- **Exercise description**:
Transcribe the rows verbatim, from the line containing "This screenshot has height=361, width=546." through the line containing "point(383,320)", with both of those lines included. Leave the pictures out of your answer.

- **Exercise material**:
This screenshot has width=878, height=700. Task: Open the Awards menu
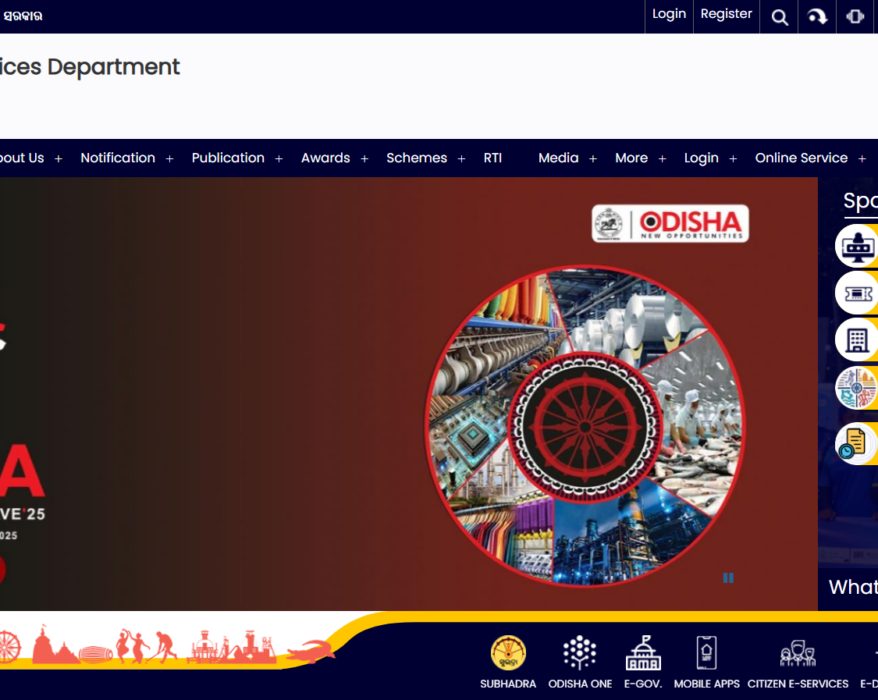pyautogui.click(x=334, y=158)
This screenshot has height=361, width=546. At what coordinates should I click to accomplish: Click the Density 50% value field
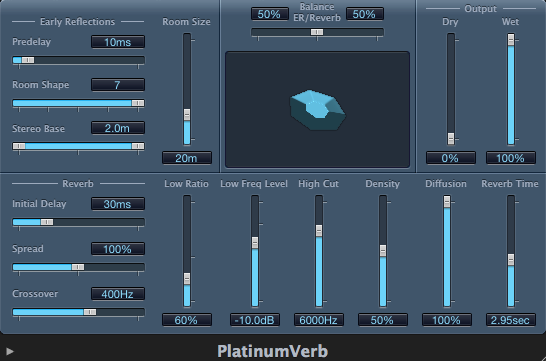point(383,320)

...

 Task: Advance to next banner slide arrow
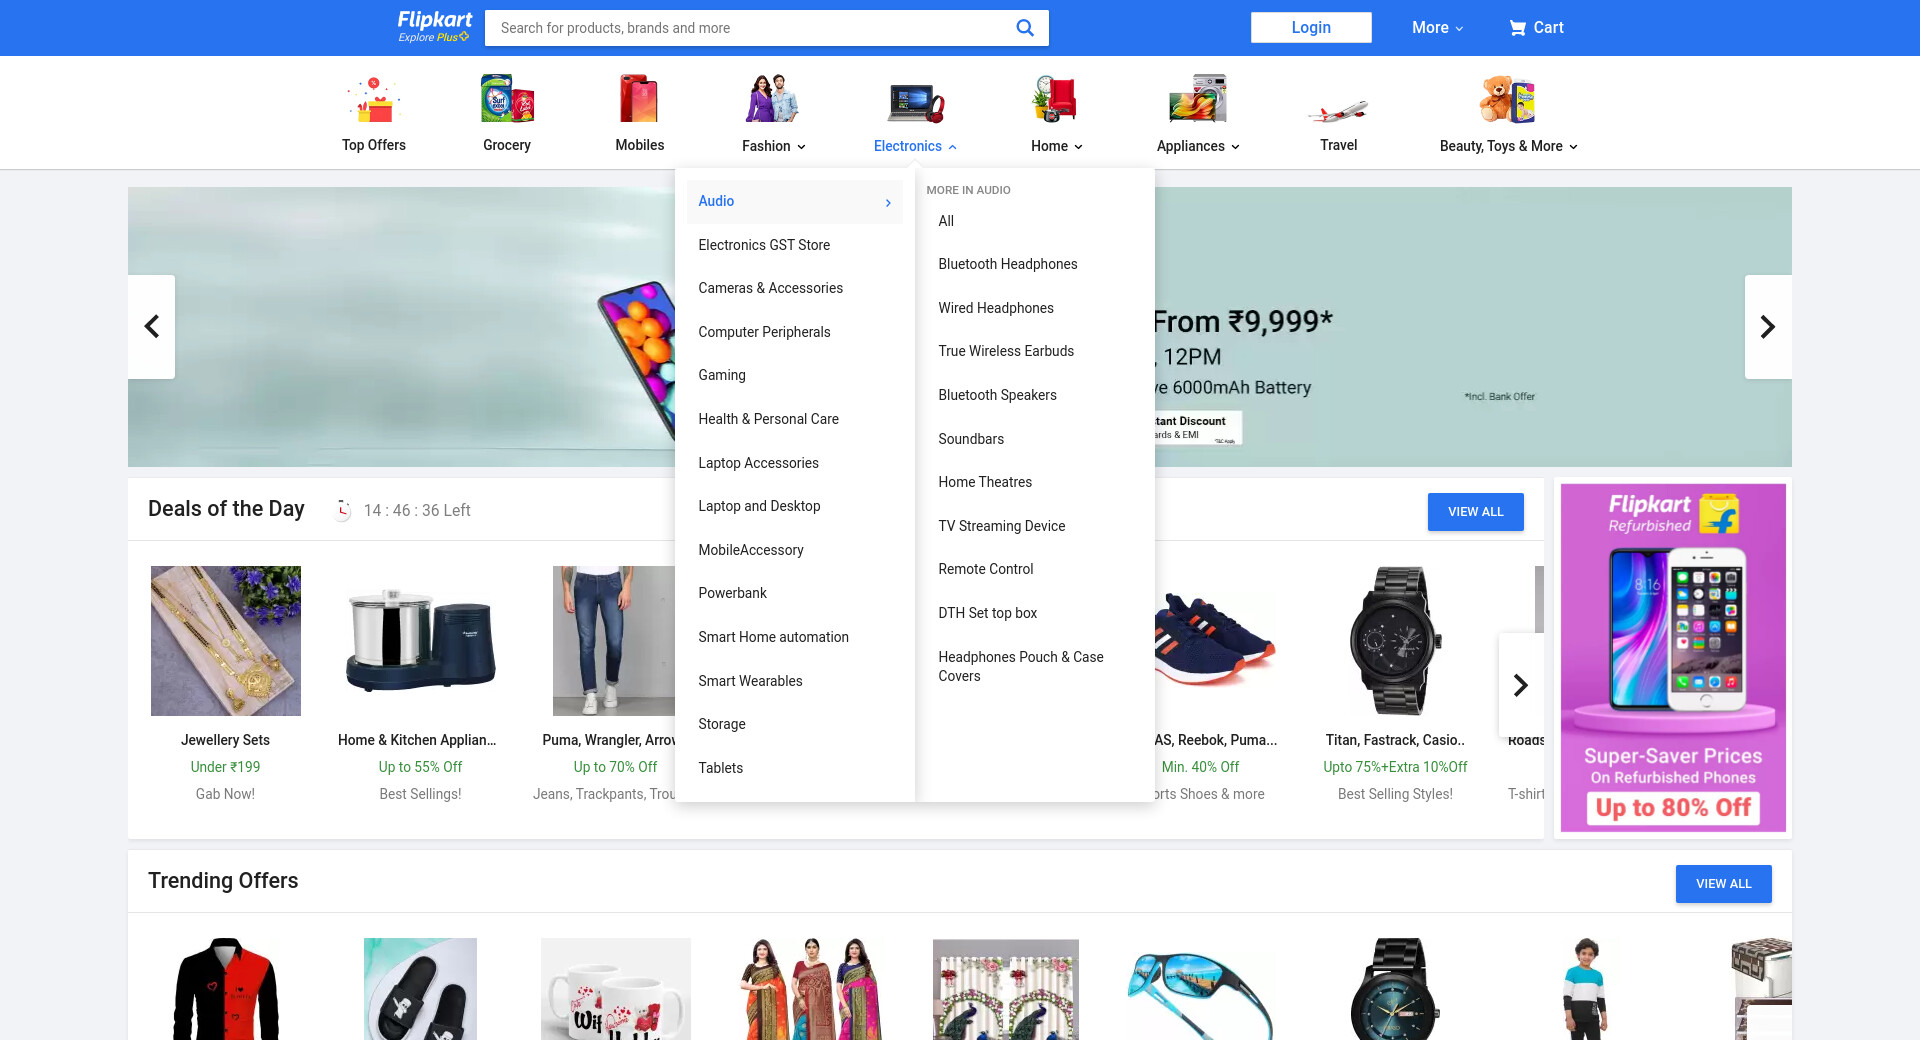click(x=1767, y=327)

- **Reply to the task**:
This screenshot has height=361, width=546. At what coordinates should I click to accomplish: Click the Density 50% value field
point(383,320)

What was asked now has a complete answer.